古いクラスターバージョンには、セキュリティと安定性の問題があります。 Container Service for Kubernetes (ACK) は、ビジネスの継続性を確保するために、クラスターのインプレースアップグレードを使用しています。 ACKコンソールでACKクラスターのKubernetesバージョンをアップグレードしたり、クラスターのコントロールプレーンとノードプールを個別に更新したりできます。 このトピックでは、アップグレード前後の使用上の注意事項と、ACKクラスターのアップグレード手順について説明します。
ACKクラスターが必要な理由s
ACKは、最新の3つのKubernetesマイナーバージョンの作成を保証します。 たとえば、ACKがアップグレードされて、Kubernetes 1.28、1.30、および1.31の偶数バージョンをサポートすると、ACKはKubernetes 1.26のサポートを中止します。 この場合、Kubernetes 1.26を実行するACKクラスターを作成できなくなります。
積極的なアップグレードには、次の利点があります。
セキュリティと安定性のリスクの軽減: Kubernetesの新しいバージョンは通常リリースされ、最適化とパッチのセキュリティと安定性の脆弱性が追加されます。 古いKubernetesクラスターを使用すると、ビジネスにセキュリティと安定性のリスクが生じる可能性があります。
テクニカルサポートとカスタマーサービスの改善: ACKは、古いKubernetesバージョンのセキュリティパッチや修復をリリースしなくなりました。 また、ACKは、古いKubernetesバージョンのテクニカルサポートの品質を保証するものではありません。 新しいバージョンのKubernetesを使用すると、テクニカルサポートとカスタマーサービスが向上します。
新機能: オープンソースKubernetesのイテレーションには、通常、新機能と改良が加えられています。 ACKはこれらの機能もサポートし、開発とメンテナンスのエクスペリエンスを最適化します。
さらに、セキュリティのために、ACKは古いACKクラスターを強制的にアップグレードする権利を留保します。 ACKクラスターをプロアクティブにアップグレードするには、次の手順を実行することを推奨します。
ACKクラスターをアップグレードすると、ACKはクラスターで事前チェックを実行しますが、ACKは互換性のないすべての機能、設定、およびAPIが検出されることを保証するものではありません。 共有責任モデルによると、クラスターをアップグレードする前に、ドキュメント、コンソールの情報、内部メッセージを確認してKubernetesバージョンのリリースに注意を払い、対応するバージョンのアップグレードに関する注意事項を確認することをお勧めします。
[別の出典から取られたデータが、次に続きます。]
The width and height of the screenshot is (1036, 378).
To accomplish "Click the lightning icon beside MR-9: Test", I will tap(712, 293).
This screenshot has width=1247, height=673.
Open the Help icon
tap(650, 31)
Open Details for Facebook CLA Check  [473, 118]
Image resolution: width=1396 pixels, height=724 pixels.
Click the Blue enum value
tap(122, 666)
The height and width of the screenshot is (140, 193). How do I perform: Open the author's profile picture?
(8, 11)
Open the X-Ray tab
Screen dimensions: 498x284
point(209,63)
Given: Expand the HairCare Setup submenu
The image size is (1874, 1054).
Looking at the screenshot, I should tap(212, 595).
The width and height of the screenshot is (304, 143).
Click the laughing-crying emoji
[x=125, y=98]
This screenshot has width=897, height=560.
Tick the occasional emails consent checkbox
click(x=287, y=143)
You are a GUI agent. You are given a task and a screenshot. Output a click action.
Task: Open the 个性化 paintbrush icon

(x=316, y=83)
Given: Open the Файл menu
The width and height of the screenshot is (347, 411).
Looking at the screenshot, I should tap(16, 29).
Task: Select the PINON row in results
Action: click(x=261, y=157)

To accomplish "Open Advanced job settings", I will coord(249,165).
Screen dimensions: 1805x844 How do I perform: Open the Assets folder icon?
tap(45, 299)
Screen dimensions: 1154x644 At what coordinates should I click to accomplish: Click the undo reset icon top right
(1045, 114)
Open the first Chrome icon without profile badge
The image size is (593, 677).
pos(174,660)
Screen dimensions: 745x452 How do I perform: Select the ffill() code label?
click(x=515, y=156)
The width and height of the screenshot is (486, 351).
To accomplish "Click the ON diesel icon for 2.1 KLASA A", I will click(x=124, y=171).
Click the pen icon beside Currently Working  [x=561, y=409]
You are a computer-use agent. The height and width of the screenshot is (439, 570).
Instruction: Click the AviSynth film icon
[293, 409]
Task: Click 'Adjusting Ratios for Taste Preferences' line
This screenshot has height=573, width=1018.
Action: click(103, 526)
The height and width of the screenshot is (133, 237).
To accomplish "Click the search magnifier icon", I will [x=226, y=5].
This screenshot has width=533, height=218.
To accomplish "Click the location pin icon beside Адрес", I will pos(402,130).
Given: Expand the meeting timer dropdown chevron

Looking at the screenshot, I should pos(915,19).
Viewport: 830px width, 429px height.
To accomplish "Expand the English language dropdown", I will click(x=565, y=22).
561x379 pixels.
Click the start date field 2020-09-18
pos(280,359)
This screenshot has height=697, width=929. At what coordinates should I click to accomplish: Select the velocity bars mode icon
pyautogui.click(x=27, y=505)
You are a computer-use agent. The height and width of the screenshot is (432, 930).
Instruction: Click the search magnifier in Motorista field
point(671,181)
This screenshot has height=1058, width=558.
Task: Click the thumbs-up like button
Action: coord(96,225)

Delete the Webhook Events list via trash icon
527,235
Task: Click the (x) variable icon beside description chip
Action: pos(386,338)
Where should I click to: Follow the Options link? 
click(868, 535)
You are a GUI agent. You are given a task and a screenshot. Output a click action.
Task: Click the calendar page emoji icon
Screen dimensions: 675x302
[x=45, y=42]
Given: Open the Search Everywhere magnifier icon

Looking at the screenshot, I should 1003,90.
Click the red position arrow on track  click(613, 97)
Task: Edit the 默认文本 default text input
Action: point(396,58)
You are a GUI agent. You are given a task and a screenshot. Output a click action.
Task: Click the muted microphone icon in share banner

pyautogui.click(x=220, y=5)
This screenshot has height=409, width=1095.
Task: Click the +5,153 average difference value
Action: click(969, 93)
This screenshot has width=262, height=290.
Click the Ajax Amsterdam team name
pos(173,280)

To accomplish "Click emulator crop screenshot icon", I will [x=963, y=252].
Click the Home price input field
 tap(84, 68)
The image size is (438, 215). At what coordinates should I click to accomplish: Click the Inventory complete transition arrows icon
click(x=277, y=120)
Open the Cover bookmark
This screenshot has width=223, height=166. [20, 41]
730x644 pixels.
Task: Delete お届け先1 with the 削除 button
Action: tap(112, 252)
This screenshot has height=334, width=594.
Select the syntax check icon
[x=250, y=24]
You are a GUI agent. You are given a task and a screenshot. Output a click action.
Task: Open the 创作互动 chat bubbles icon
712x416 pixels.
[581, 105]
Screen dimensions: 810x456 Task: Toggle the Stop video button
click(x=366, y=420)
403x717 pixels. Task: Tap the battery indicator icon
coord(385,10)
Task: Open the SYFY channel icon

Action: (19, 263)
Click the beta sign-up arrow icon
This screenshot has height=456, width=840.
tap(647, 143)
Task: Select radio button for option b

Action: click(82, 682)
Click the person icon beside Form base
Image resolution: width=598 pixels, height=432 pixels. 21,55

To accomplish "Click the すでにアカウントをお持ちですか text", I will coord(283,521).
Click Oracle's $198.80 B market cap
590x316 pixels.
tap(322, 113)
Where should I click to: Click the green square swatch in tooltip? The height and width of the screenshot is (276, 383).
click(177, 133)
ACKがKubernetesバージョンをサポートする方法の詳細については、「Kubernetesバージョンのサポート」をご参照ください。
使用法ノート (重要)
Kubernetesのバージョン
ACKクラスターは、あるバージョンから次のバージョンにのみアップグレードできます。 たとえば、ACKクラスターのKubernetesバージョンを1.28から1.31にアップグレードするには、まずクラスターをKubernetes 1.30にアップグレードしてから、Kubernetes 1.31にアップグレードする必要があります。
KubernetesバージョンのACKクラスターを表示するには、ACKコンソールにログインします。 [クラスター] ページに移動し、管理するクラスターを見つけて、[バージョン] 列を確認します。 クラスターをアップグレードするKubernetesバージョンを決定したら、対応するKubernetesバージョンのサポートを参照して、バージョンの詳細、廃止されたAPI、およびアップグレードの使用状況ノートを確認してください。 対応するKubernetesバージョンのリリースノートをお読みください。 これにより、新しいバージョンのKubernetesで機能の更新によって引き起こされる互換性の問題を回避できます。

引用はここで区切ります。